I recently delivered a meal to a less active sister who just had cancer surgery. 

I never do ordinary visits.  I tell them straight out I’m not a social worker but the Relief Society usually asks me to help people find ALL of the resources that might be available to them, and ask if they’d like me to help. 

There were three adults in the household and it was very clear that they were each medically underserved, and also that there’s a lot of trouble.  One housemate is unemployed and her husband was just arrested for a crime for which he could do 35 years in prison.  Another housemate has bad health problems.  Drugs, at least, marijuana, are likely an issue.  The children of the two women are in foster care.

We still serve them and help them to become self-sufficient WITHIN the welfare system, and over time, perhaps we can help them make truly substantial changes in their lives.  If you’re up on the Poverty training on this website, you know that that can only happen if we spend time with them and love them, and “re-parent” in a way that sets boundaries and expectations and consequences without judging or talking down to them.

The Assessment

This woman is on SSI Disability and Medicaid and is about to undergo chemotherapy.  It’s quite difficult to make ends meet, so I am taking her the information called Help in Winter from CaringConnection.org (see the Helps by State – Colorado section).  Perhaps we can help her find utility assistance, other resources for groceries, bus tokens, and even Section 8 housing.

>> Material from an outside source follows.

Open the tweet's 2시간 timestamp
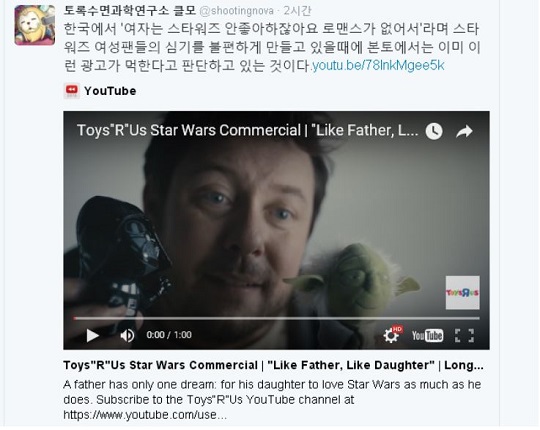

Her male housemate works, has no insurance, and was going without needed meds.  I could see just from looking at him that he was quite unhealthy.  He asked if I could help him find a sleep disorder clinic but I told him let’s start with the very basics and get him some general healthcare.  Then he mentioned he wasn’t on his thyroid meds any more, and others.  Good grief!

Free or low-cost medications for needy people

Folks, there is no reason to go without meds!  There are enough programs, we should never let our brothers and sisters go without meds!  Many of these common blood pressure and thyroid meds cost only $4 but these people don’t know about it!

Target, Walmart, Costco, Sams Club, Walgreens, and many others have common GENERIC medications for as low as $4-12 for a 30-day supply.  Always check there, first.


Then, look on my Prescription resource page.  Places like NeedyMeds.com and pparx.org help you find discounted or completely free resources, often from the pharmaceutical companies.

Help them get the Prescription

Of course, the reason they don’t have their meds is often because they couldn’t afford to see the doctor to refill the prescription.  So for this housemate, I’m hooking him up with either the Metro Community Provider Network (MCPN) just down the street from where they live, or the Caritas Clinic at St. Joseph’s Exempla Hospital.  Either one will help him get a free or low-cost appointment with a medical resident to get a check-up and a prescription.

For information on Caritas or MCPN, see the Help by State – Colorado page.

The point is, if you are reading this article, just know that my goal is to change the way we help the people that we home-teach and visit-teach and serve through the Bishop’s welfare activities.  We are helping them learn how to find their own resources so that they can help themselves throughout the long-term.